In SA, the Directorate of Radiation Control33 stipulates that display monitors used for diagnostic reporting on images must have a 3 megapixel resolution and those not used for diagnostic reporting must have a 1 megapixel resolution. Due to the cost of a higher resolution monitor only radiologists are provided with a 3 megapixel resolution display monitor.7 Radiographers view their resultant images on a 1‐megapixel resolution display monitor and may not be able to see noise on an image that may be visible on a 3‐megapixel resolution monitor. At public hospitals, due to patient volumes, not all patients receive a radiologist's report. Therefore, noise on images may be missed by radiographers and images are not repeated. Radiographers must therefore pay attention to the EI and compare the EI received for an image to the MR standard in order to rule out underexposure. In addition the magnification function may be used to access the image to rule out quantum mottle.35
The factors affecting whether the EI was within the manufacturers’ range in this study were the type of examination, projection, presence of a prosthesis, effective four‐sided collimation prior to post‐processing and the use of a grid. It should be noted that grid use was not compared for the same examinations as per Mothiram et al.13 Considering that in digital radiography the use of a grid will reduce both the signal and noise received by the detector, exposure technique adjustment must preserve the signal to noise ratio.36
The factors affecting the EI are similar to findings in literature except for patient gender and whether the examination was done within or out of normal working hours were found to have no influence on whether the EI was within the manufacturers’ range in this study.13, 25, 31, 37, 38, 39 The reason provided by Mothiram et al.13 and Lanca and Silva39 for the variations in EIs in males and females was a lack of exposure technique chart optimisation. It is not clear whether participants in this current study could be changing their exposures between males and females to suit their patient and that is why this variant does not appear to influence the EI. As part of the licensing requirements for diagnostic X‐ray equipment, the Directorate of Radiation Control, requires an updated exposure chart to be available for all equipment.
Conclusion
Retrospective evaluation of individual patient EIs at imaging departments in Gauteng, SA shows evidence of overexposure in digital radiography. Overexposure is unnoticed because evaluation of individual patient EIs is not currently mandatory. Legislating mandatory provision of MR EI, evaluation of individual EIs and standardisation of manufacturer EI may curtail overexposure in digital radiography.
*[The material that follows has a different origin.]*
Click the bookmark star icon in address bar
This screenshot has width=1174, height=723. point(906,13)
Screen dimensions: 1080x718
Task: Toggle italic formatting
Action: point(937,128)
Authentic and lifelong learning of digital radiography will ensure a congruent shift in the current radiation protection paradigm.
Conflict of Interest
All authors declare no financial relationships with any organisations that might have an interest in the submitted work in the previous 3 years; no other relationships or activities that could appear to have influenced the submitted work.
J Med Radiat Sci 66 (2019) 38–43
Funding Information
This study did not receive any specific grant from funding agencies in the public, commercial, or not‐for‐profit sectors.